Het is heel goed mogelijk dat hij een idioot is.

Nolan geeft haar een ongemakkelijke boks en registreert de warmte van Lux’ huid, zelfs bij het korte contact. Hij kan het niet helpen.

“Moeten we, eh… je weet wel?” zegt Nolan, ineenkrimpend door zijn gebrek aan welsprekendheid terwijl hij naar de deur zwaait.

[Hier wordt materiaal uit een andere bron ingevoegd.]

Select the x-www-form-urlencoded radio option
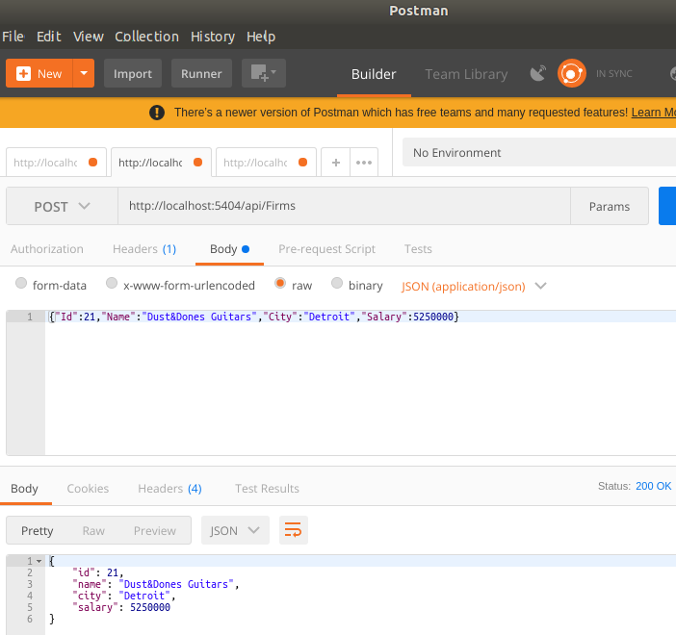Image resolution: width=676 pixels, height=635 pixels. point(112,285)
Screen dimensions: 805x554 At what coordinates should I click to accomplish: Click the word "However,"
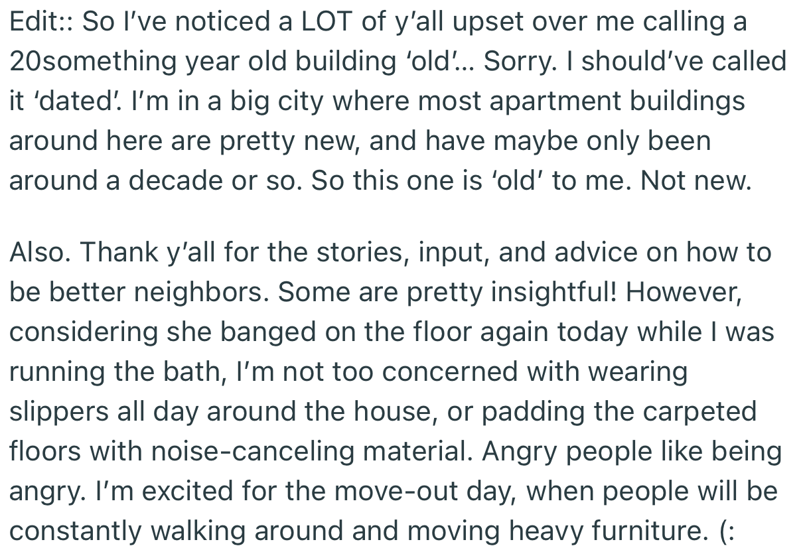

“Ja,” knikt Lux. “Laten we gaan.”

Lux trekt de deur open en gebaart dat Nolan voor haar naar binnen moet gaan.

‘Wist je dat Elias me laatst zei dat ik er een half uur moest zijn voordat jullie daar zouden zijn?’ vraagt ​​Lux als Nolan langs haar loopt.

“En hoe laat was je daar?” vraagt ​​Nolan over zijn schouder, terwijl hij in de korte rij voor de kassa gaat staan.

‘Ongeveer tien minuten voor jou,’ antwoordt Lux, die naast hem komt staan.

‘Dat zegt genoeg,’ zegt Nolan luchtig terwijl hij naar de menukaart kijkt, ook al neemt hij altijd hetzelfde als hij hier komt. “Wat zal het zijn, je moet je hele vijftien euro wel terugkrijgen, weet je.”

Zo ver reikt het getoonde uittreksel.